▶ _Supplied passage_

+ + +

Prior to joining the Pepperdine Law faculty, Professor Helfand was an associate at Davis Polk & Wardwell LLP, where his practice focused on complex commercial litigation. Before entering private practice, Professor Helfand clerked for the Honorable Julia Smith Gibbons of the U.S. Court of Appeals for the Sixth Circuit.

Monica Osborne, Visiting Professor

Monica

Dr. Osborne is the Visiting Assistant Professor of Jewish Studies. Her work in Jewish literary and cultural studies takes an interdisciplinary approach, addressing issues including the ethics of representation, Midrash in a modern context, the Holocaust and other collective tragedies, and, most recently, humor in the context of the Holocaust and 9/11. Her work often draws from the philosophy of Emmanuel Levinas, and she is a co-founder of the North American Levinas Society and an active participant in the society's annual conferences.

+ + +

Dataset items
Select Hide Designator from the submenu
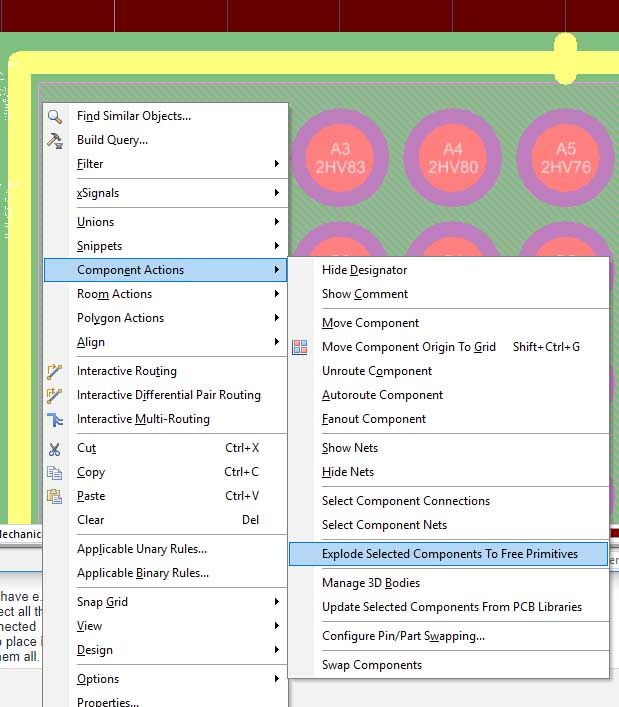The width and height of the screenshot is (619, 707). (x=364, y=270)
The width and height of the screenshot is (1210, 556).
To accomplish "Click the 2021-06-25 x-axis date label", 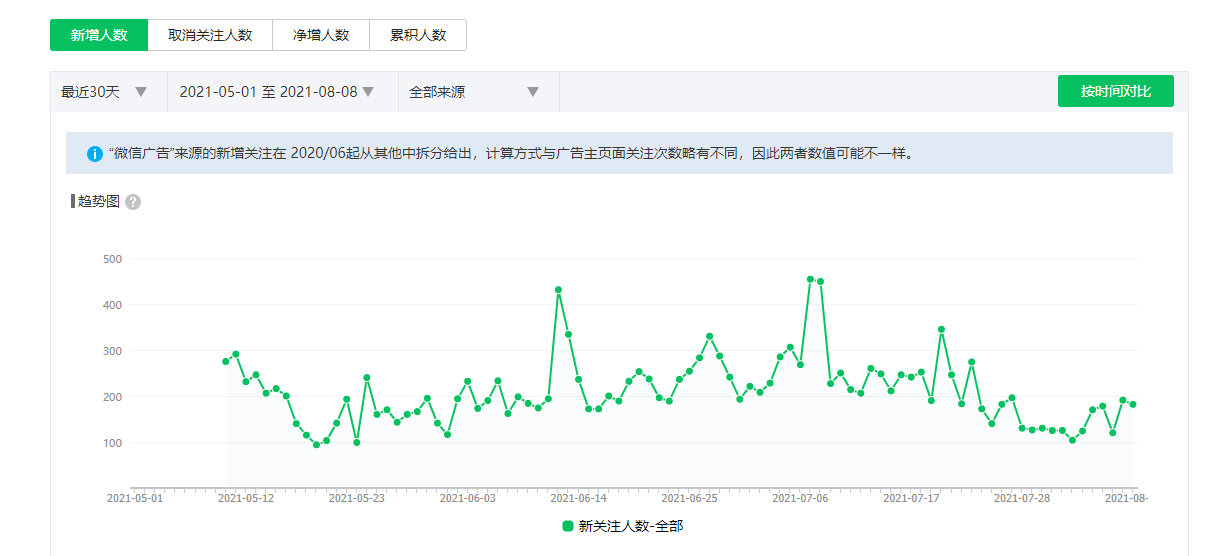I will pos(689,498).
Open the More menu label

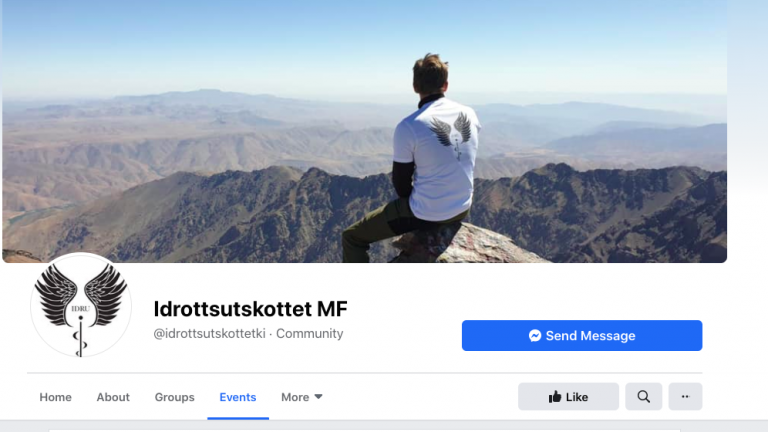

+ + +

▶ _What to do_
a) Copy verbatim the portion of the faculty profiles text starting with "Prior to joining" and going on through "the Sixth Circuit.".
b) Resume the faculty profiles text from its final sentence, adding what comes next.

▶ _Your written answers_
a)
Prior to joining the Pepperdine Law faculty, Professor Helfand was an associate at Davis Polk & Wardwell LLP, where his practice focused on complex commercial litigation. Before entering private practice, Professor Helfand clerked for the Honorable Julia Smith Gibbons of the U.S. Court of Appeals for the Sixth Circuit.

b)
Dr. Osborne completed her doctoral work at Purdue University, where she was also on the editorial staff of the journal Modern Fiction Studies. She completed a dissertation called "The Midrashic Impulse: Reading Fiction, Film, and Painting in the Face of the Shoah," in which she suggests that the problems we encounter in trying to represent the Holocaust may derive precisely from the nature of our attempts: namely, that we have persistently tried to re-present events that we acknowledge to be ineffable and unknowable, and yet that conclusion has only led us to reinitiate the representational attempt. The dissertation highlights this failure as a way of marking a non-representational impulse to which all literature and other artistic endeavors composed in the wake of the Holocaust necessarily bear witness in a more or less self-conscious way. She names this impulse "midrashic" to reflect both what the ancient rabbis designated as a certain response to gaps in the scriptural text, and what a growing number of theorists in literary study, Jewish study, and philosophic study have designated as a significant interpretative mode. The midrashic impulse is a capacity of all literature to document or witness the violent origins from which it comes. Dr. Osborne is currently finalizing a book manuscript that draws from the dissertation: The Midrashic Impulse and the Literary Response to Trauma.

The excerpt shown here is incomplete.